Kernel optimization and shared memory

Hi,
I try to optimize the following kernel

    using CUDA
    function kernel(A,B)
    index = (blockIdx().x - 1) * blockDim().x + threadIdx().x
    stride = blockDim().x * gridDim().x
    for i in index:stride:size(A,1)
        α=0
        β=0
        for j in 1:100
            for k in 1:size(A,2)
                top=A[i,k]
                bot=B[i,k]
                α+=top/bot
                β-=top/(bot*bot)
            end
        end
    end
    return
end

I tried to use shared memory resulting in the following kernel

function skernel(A,B,nthreads)
    index = (blockIdx().x - 1) * blockDim().x + threadIdx().x
    stride = blockDim().x * gridDim().x
    off=size(A,2)
    # shared=@cuDynamicSharedMem(Float32,size(A,2)*nthreads)
    # p=view(shared,off*(threadIdx().x-1)+1:off*(threadIdx().x))
    # q=view(shared,off*(threadIdx().x-1)+1:off*(threadIdx().x))
    p=@cuDynamicSharedMem(Float32,size(A,2),32*2*off*(threadIdx().x-1))
    q=@cuDynamicSharedMem(Float32,size(A,2),32*off*(2*(threadIdx().x-1)+1))
    for i in index:stride:size(A,1)
        for k in 1:size(A,2)
            p[k]=A[i,k]
            q[k]=B[i,k]
        end
        α=0
        β=0
        for j in 1:100
            for k in 1:size(A,2)
                
                α+=p[k]/q[k]
                β-=p[k]/(q[k]*q[k])
            end
        end
    end
    return
end

And using shared memory like that results in poor performance (10 times slower for my application) using this function to time both kernel:

function test_kernels(L,n,threads)
    numblocks = ceil(Int,L/256)
    snumblocks = ceil(Int,L/threads)
    A=CUDA.rand(L,n)
    B=CUDA.rand(L,n)
    @btime CUDA.@sync begin
        @cuda threads=256 blocks=$numblocks kernel($A,$B)
    end
    @btime CUDA.@sync begin
        @cuda threads=$threads blocks=$snumblocks shmem=32*2*$n*$threads skernel($A,$B,$threads)
    end
end

My main use case is L=32*1024 and n=81, du to memory limitations with the second kernel you can only use up to 8 threads per block.

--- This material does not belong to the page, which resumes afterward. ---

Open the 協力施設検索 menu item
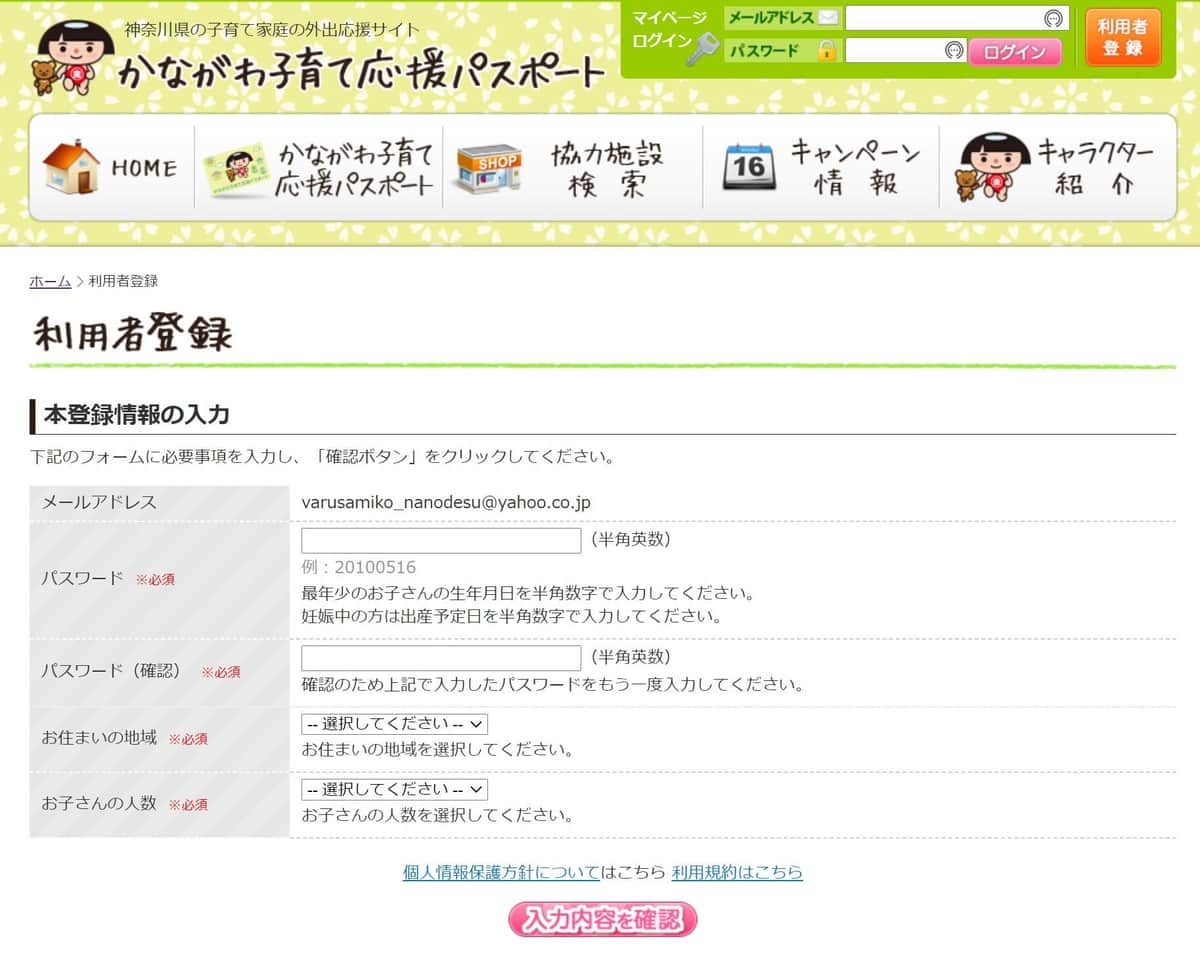607,168
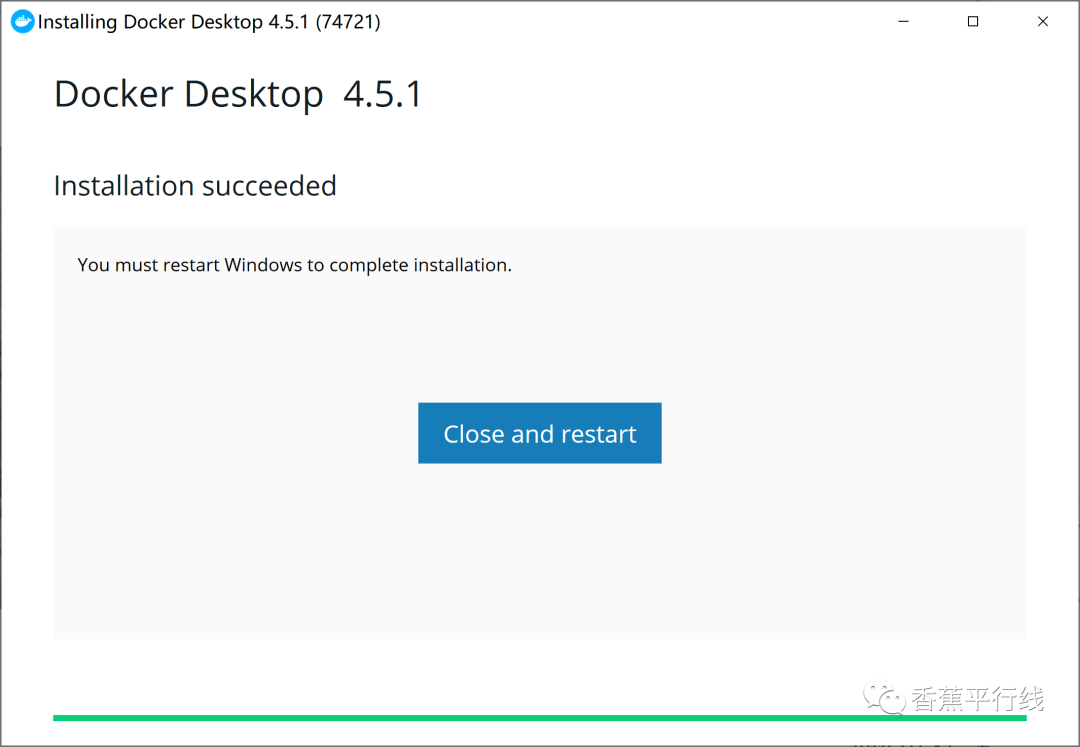The width and height of the screenshot is (1080, 747).
Task: Maximize the installer window
Action: (x=972, y=21)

I wonder if this is poor/useless use of shared memory ?
(using view instead of offset is a little bit faster, but slower than using global memory, although data is used 100 time in the loop)

I don’t have time for an in-dept look, but 8 threads is probably way to few to effectively use the GPU. With only part of a single warp in flight, the GPU can’t hide the latency of any operation. You’ll have to reduce the amount of shared memory you use (can you tile the computation, or decompose it in another way?). Furthermore, IIUC you’re just using shared memory as a buffer for each thread, and not to send data over to other threads. Typically you also want to reuse that data in other threads, to reduce global memory accesses, if possible.